Masterful Kallis, Amla crush New Zealand
A masterful third-wicket partnership of 330 by Jacques Kallis and Hashim Amla helped South Africa take complete control on the third day of the first Castle Lager Test between South Africa and New Zealand at the Wanderers on Saturday. At stumps, New Zealand had 57 for three, and trailed South Africa by 473.
Kallis and Amla came together with the score on 20 for two at 2.14pm on Friday, and stayed together until 2.07pm on Saturday.
During their partnership, which lasted six hours and 23 minutes, they passed a number of records—the highest South African third-wicket partnership at the Wanderers (139), the highest South African third-wicket partnership against New Zealand (183) and the highest third-wicket partnership by any team at the Wanderers (191).
The previous record was set by Ken Barrington and Ted Dexter of England in 1964/65.
Kallis passed 15 000 first-class runs and 9 000 Test runs, becoming only the eighth cricketer to achieve this milestone. He reached his 28th Test century, and is now just one short of the number scored by the great Sir Donald Bradman. He bypassed the Nervous Nineties with a four and a beautiful six over mid-wicket to reach his ton—his fourth in three consecutive Tests.
With his century under his belt, Kallis was at his imperious best. His innings was a joy to watch, and would serve as a useful manual for any cricket coach. His century came off 166 balls, included 14 fours and a six, and he needed just 52 deliveries for the next 50.
Excitement mounted around the ground as he appeared to be in sight of the double hundred that has eluded him, but with his score on 186, he edged a widish delivery from Jacob Oram and was neatly caught behind by Brendon McCullum.
Amla, in the meantime, had reached his second Test century off 211 balls. With Kallis in full flight, he was content to give his senior partner the strike and just hit ones and twos.

▶ [Data under study]:
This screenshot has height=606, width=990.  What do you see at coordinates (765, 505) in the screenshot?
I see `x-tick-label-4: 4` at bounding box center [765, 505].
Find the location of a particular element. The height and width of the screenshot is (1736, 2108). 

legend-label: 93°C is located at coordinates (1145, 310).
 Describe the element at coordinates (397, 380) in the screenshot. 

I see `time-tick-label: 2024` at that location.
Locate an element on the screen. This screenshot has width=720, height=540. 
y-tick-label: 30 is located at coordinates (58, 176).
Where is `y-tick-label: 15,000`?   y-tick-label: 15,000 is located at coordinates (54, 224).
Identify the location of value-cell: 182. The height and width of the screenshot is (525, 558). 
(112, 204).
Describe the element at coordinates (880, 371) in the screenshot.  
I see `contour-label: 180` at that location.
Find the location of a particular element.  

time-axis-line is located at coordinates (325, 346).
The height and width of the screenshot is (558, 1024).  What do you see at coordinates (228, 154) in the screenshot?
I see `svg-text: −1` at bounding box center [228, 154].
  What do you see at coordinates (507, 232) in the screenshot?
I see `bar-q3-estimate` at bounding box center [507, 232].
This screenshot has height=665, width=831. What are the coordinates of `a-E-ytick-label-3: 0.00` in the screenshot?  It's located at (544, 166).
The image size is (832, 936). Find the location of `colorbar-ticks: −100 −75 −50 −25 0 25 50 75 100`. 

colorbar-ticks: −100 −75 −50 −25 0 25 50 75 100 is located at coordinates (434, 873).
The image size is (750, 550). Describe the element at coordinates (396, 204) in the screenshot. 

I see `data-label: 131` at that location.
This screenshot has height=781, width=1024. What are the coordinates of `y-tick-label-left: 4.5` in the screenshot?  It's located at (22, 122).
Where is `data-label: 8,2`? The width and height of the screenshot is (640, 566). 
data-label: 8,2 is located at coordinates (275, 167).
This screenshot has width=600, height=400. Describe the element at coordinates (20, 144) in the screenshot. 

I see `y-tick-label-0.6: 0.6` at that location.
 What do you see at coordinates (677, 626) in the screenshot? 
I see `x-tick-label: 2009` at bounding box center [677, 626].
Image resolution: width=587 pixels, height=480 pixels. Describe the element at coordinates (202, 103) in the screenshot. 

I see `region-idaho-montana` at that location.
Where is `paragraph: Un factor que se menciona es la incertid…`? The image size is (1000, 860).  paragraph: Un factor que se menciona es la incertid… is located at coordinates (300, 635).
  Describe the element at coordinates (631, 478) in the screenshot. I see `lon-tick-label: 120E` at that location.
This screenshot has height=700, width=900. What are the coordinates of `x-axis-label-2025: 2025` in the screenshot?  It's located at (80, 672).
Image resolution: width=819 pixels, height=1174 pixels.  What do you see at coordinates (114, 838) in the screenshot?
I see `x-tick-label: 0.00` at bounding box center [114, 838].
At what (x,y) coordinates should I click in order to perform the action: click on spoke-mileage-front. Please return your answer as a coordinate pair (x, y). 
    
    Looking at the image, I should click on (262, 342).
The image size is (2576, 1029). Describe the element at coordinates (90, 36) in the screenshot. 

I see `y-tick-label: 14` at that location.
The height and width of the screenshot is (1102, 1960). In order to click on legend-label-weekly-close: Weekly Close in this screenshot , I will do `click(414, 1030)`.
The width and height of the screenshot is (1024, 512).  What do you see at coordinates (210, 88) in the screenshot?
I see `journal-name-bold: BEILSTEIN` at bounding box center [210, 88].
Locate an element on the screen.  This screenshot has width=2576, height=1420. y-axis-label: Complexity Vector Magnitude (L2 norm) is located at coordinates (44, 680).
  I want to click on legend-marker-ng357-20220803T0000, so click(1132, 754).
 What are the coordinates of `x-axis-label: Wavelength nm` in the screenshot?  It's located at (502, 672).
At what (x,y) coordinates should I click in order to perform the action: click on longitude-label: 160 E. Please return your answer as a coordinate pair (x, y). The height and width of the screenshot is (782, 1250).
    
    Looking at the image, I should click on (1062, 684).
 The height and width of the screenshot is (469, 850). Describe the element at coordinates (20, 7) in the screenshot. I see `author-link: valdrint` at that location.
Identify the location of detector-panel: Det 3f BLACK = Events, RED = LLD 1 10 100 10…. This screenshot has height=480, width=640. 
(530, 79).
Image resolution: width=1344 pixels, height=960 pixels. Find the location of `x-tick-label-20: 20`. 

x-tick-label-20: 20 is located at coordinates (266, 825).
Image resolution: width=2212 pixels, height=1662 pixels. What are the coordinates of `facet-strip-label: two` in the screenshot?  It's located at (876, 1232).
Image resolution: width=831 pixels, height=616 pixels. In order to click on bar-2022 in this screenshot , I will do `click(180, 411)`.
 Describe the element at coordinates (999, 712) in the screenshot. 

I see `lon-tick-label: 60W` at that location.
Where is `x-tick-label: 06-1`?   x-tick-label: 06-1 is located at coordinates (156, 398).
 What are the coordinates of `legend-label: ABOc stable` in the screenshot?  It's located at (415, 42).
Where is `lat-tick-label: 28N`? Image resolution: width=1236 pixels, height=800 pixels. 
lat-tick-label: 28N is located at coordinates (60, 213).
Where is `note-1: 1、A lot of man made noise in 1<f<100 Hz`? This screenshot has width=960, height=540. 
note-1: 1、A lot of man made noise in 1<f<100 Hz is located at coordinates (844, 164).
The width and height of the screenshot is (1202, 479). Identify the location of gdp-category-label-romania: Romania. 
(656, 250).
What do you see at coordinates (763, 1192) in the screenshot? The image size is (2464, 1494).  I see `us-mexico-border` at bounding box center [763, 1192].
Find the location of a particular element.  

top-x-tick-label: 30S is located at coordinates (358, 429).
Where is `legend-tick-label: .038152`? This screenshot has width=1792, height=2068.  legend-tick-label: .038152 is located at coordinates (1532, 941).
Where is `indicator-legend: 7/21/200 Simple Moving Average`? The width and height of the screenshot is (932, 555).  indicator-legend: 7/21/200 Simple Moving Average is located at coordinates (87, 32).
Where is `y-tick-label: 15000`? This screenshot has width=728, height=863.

▶ [Assigned task]: Pick up the match report on the Kallis and Amla partnership against New Zealand after its final sentence, and continue it.

▶ [Task answer]:
After Kallis had departed, Amla and Ashwell Prince kept the runs coming, but at a much slower rate. Amla passed his previous highest score—149, also against New Zealand, at Newlands in 2005/06—and he and Prince put on an undefeated 72 for the fourth wicket.
Amla was not out on 176 and Prince on 25 when Graeme Smith declared the innings closed on 422 for three 45 minutes after tea, leaving New Zealand the massive task of scoring 531 for victory.
In addition to the superb batting by the South Africans, New Zealand were struck by injury and illness problems. At one stage, there were four substitutes on the field, and the Black Caps’ dressing room looked like a casualty station. Michael Papps was ill, Stephen Fleming had a badly bruised arm after being hit by Dale Steyn in New Zealand’s first innings, strike bowler Shane Bond had a stomach strain and Jacob Oram had a hamstring strain.
New Zealand were in trouble almost immediately, losing three wickets in the first 10 overs. Craig Cumming was caught by Smith at first slip off Dale Steyn for seven, and Andre Nel took two wickets in three balls to send Fleming (caught Smith for 17) and Ross Taylor (caught Kallis for four) back to the pavilion, with New Zealand on 39 for three.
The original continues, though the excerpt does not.